We all get the idea, but the fairies continue to spout their crappily-punctuated hatred for three times longer than necessary. Eventually, Rosetta sums up their argument again, only she manages to politely ask Cronabe and the others to leave. I don’t know why they’re not gone already — I would be. To top off this barnburner of a scene, Steve randomly passes out. Okay, TurtleNinja.
The camera fades out and back in on an FMV of horror. Flames envelop a child’s artwork — it’s extra tragic because it’s related to a child. The crappy crayon pictures in question include portraits of Crono, Ayla, and Lucca. I can only identify the Lucca one because of the huge “LUCCA” written on it in black crayon. I’m a detective. Cries of children echo in the background. It’s like being in Walmart. The view changes to an FMV Lynx staring calmly out a window as the room continues to burn. I hope he knows to Stop, Drop, and Roll. The camera closes in on him until he turns and gives it an evil look. Because he’s evil. Fade out.
…And back in on Steve next to a campfire. She pops awake, meaning this was probably her rendered CG dream. She remembers aloud that she passed out, but she takes it in stride as the game’s resident Mary Sue. After taking out something shiny and staring at it for a while, she notices some movement in the shadows. I believe it’s Cronabe. Well, obviously it’s Cronabe, since it’s not like Steve would have a nighttime heart-to-heart with NeoFio or Jesus.
Steve apologizes for waking Cronabe, even though he’s probably been standing there staring at her creepily all this time. To add to the RPG Sue-o-meter, she had a baaaaad dreeeeeam about her past. It was triggered by the sad, sad sight of Rosetta the fairy crying for her dead friends. See, she acts tough, but she really just needs a man to take care of her fragile female self. Cronabe joins Steve by the fire as some “God damn, my life sucks and now I’m going to whine about it” music starts up. Given that Cronabe is mute, this promises to be a dynamic scene.
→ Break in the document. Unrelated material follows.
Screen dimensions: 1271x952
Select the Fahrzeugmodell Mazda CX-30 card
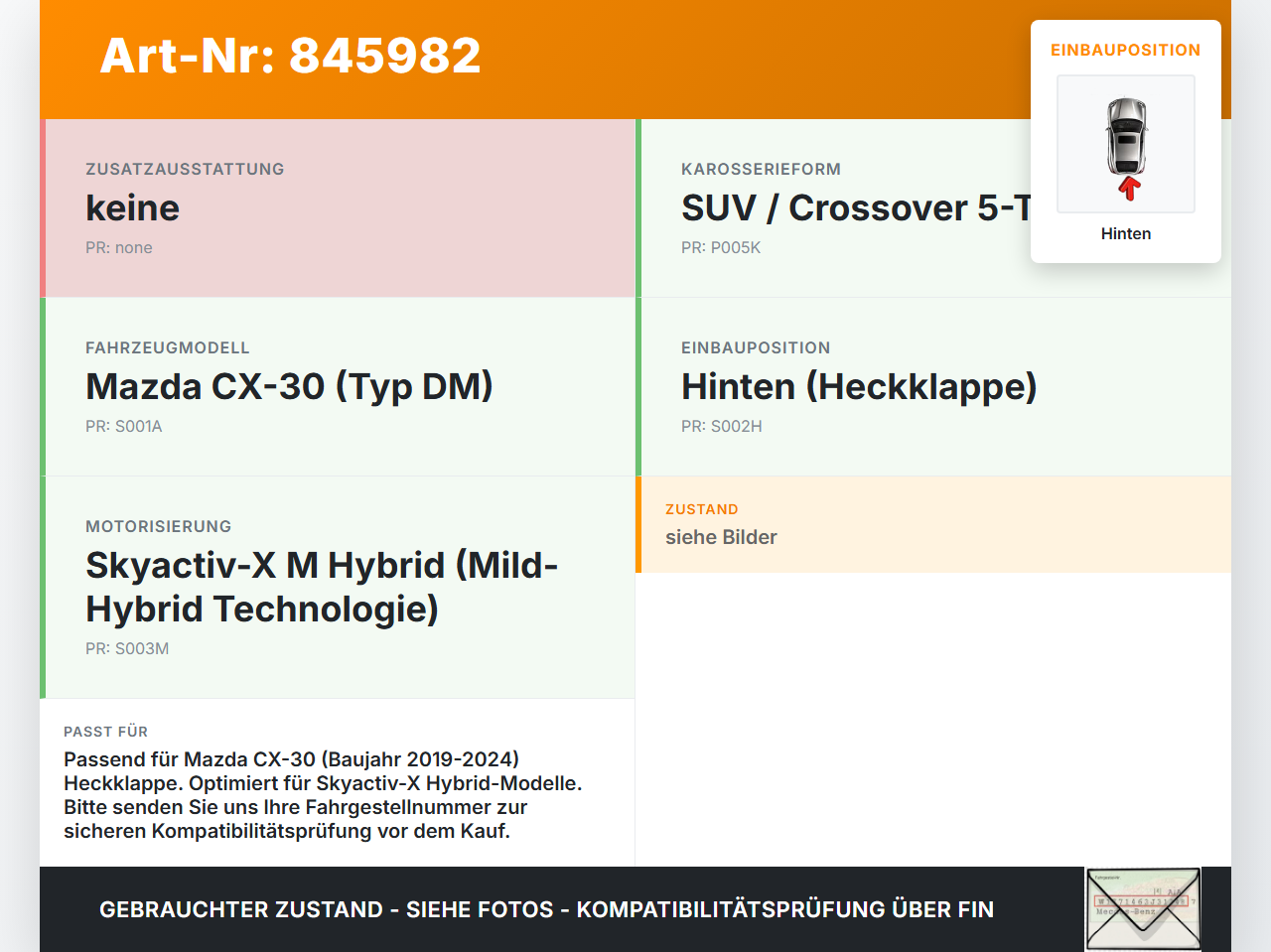click(x=338, y=387)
“I was an orphan…” Steve begins, like, wow, get in line, RPG heroine. My eyes are starting to roll already. When Steve was abandoned as a baby, a young woman took her in and raised her like a sister. This must be somehow different from raising her like a daughter. Steve looks dramatically up at the sky. “There were a lot of others like me at Sis’s place, and…she was always makin’ strange stuff… We didn’t have money but we were all happy.” I won’t keep you in suspense here — she’s talking about Lucca. You know, from Chrono Trigger. She never comes right out and says it, but come on. We’re supposed to feel all smart and shit because we figured this out from the completely cryptic clues, and we’re also supposed to feel cool and nostalgic because OMG CHRONO TRIGGER!!!!! I’ll let you all have a moment to calm down.